Die Gemeinde, in der ich jetz bin, kommt diesem Bild erstaunlich Nahe. Das freut mich, aber ich merke auch welche Schattenseiten in meinem Wunschtraum nicht eingeplant waren. An meiner (hochgeschätzen) Heimatgemeinde hat mich gestört, dass es kaum Verbidungen zu denen Ausgegrenzten und Schwachen unserer Gesellschaft gab. Jetzt habe ich diesen Kontakt und kann das Scheitern unseres Sozialstaates deutlicher erkennen als mir lieb ist.

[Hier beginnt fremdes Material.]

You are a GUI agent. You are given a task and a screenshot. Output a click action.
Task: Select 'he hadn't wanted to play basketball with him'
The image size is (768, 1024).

In der Bergpredigt sagte Jesus: "Selig sind, die da hungert und dürstet nach der Gerechtigkeit; denn sie sollen satt werden." Noch nie habe ich so unter dem Mangel an Gerechtigkeit und Barmherzig gehungert wie hier. Der Kontakt zu den Ausgegrenzten und Schwachen ist der Kontakt zu den Wehrlosen, Ausgebeuteten und Kranken.

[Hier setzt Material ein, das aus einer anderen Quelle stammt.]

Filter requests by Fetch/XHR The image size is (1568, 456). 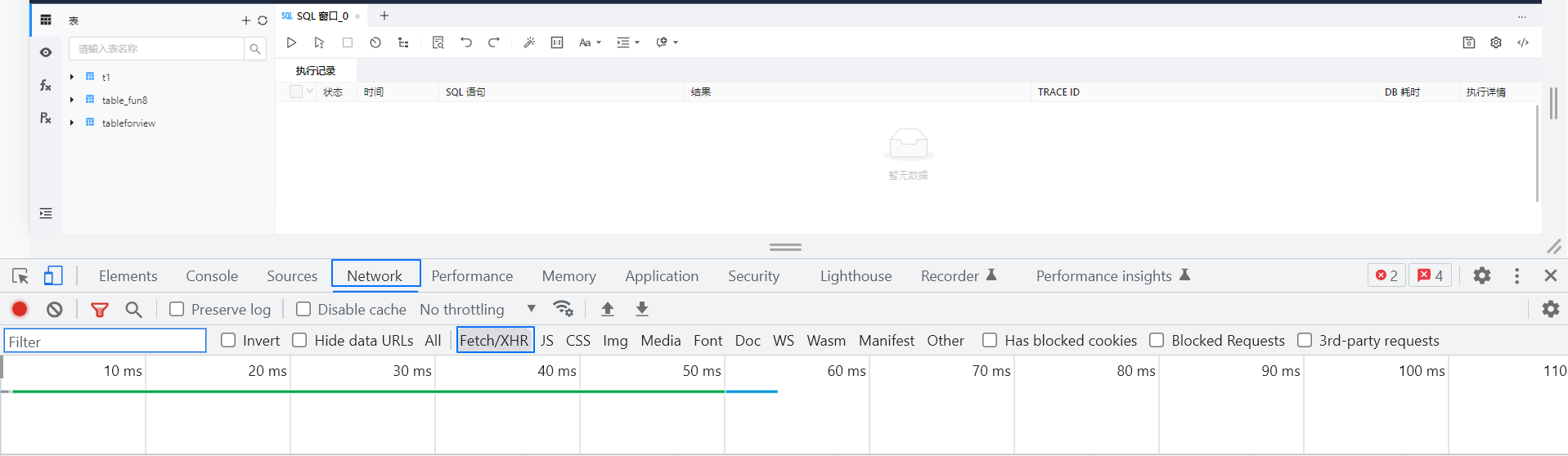494,340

Seelsorgegespräche und Krankenbesuche habe ich bereits in meiner Zeit als Jugendleiter gemacht, aber der permanente Kontakt zu Menschen deren Gesundheit stetig schlechter wird, malt mir deutlich die Grenzen unserer medizinischen Möglichkeiten vor Augen. Mit dem Tod freunde ich mich mit jeder Beerdigung etwas mehr an, aber leicht fällt es mir immer noch nicht. Ich kenne Pastoren, die Beerdigungen lieber machen als Hochzeiten, weil man bei den Beerdigungen viel näher an dem ist, was Menschen im innersten bewegt. - Ich bevorzuge Hochzeiten und das obwohl jede Hochzeit die schmerzlich Frage in mir aufwirft, ob ich jemals meine eigene Hochzeit feiern werde. Mal sehen, ob ich mich eines Tages an den Tod gewöhnen werde. Mit dem Tod endet immerhin das Leid. Das hat auch etwas befreiendes, wenn ich den Schmerz von kranken Menschen sehe. Ich würde gerne Leid und Schmerzen nehmen, doch diese Gabe habe ich nicht. So höre ich Geschichten von Operationen, gesundheitlichen Einschränkungen, Schmerzen und Medikamenten. Auf dem Heimweg denke ich dann manchmal an Mt 25,36. Dort sagte Jesus "Ich bin krank gewesen und ihr habt mich besucht." Jesus sagte nicht "Ich bin krank gewesen und ihr habt mich geheilt." Ich will weiter besuchen, auch wenn es mir schwer fällt nicht heilen zu können.

Neben meiner Machtlosigkeit gegenüber Krankheit und Tod steht meine sehr kleine Macht gegenüber Folter und Verfolgung. Ich hatte bereits in meinem letzten Wohnort Lebensgeschichten von traumatisierten Menschen gehört. Menschen deren Leben über Jahrzehnte hinweg ein einziger Alptraum waren.  Heute schreibe ich "Bescheinigungen über kirchliche Aktivitäten" für deutsche Gerichte, die prüfen sollen, ob der christliche Glaube eines Menschen ein "identitätsprägendes Merkmal" ist. Es ist wie ein ganz schlechter Witz. Ich höre Geschichten von Steinigungen, Foltergefängnissen, ermodeten Verwandten, Erpressungen, Vergwaltigungen usw. und dann entscheiden atheistische Richter, dass der Glaube von hochaktiven Gemeindemitgliedern nicht authentisch genug ist, weil ihr Glaube keine absurden Vorurteile über das Christentum bestätigt und schicken Menschen zurück in diese Länder. Später fragt die Sachbearbeiterin beim Amt, warum die abgelehnte Asylbewerberin bei der Abschiebung ein Messer gezogen hat und ist beruhigt, weil die Frau mit dem Messer nur suizid begehen und nicht die Polizisten angreifen wollte. Jetzt beschäftige ich mich plötzlich mit Gesetzen, Anwälten und wie man Menschen auf Gerichtstermine vorbereitet, in denen ihre Abschiebung zum Foltertod beschlossen wird. 
Dann komm ich nach Hause und höre in den Nachrichten, dass Deutschland gerade anfängt mit diesen Ländern über Öl- und Gasimporte zu verhandeln, weil man sich nicht mehr von Diktaturen abhängig machen will.

Jetzt hab ich sie, die Nähe zu den Menschen außerhalb einer sozial-isolierten Gemeinde. Ich sollte vielleicht mehr darüber nachdenken, um was ich Gott bitte. Meiner eigenen Machtlosigkeit angesicht von so viel Ungerechtigkeit und Elend zu sehen ist extrem schwer. Letzte Woche hatten wir wieder ein Friedensgebet in unserer Gemeinde. Der Moderator erzählte davon, wie schwer es ihm fällt mit seiner Machtlosigkeit umzugehen und keine Lösungen zu haben. Seine Hoffnung war, dass unsere Hilfslosigkeit uns weiter in Gottes Arme treibt. Der Gedanke gefällt mir.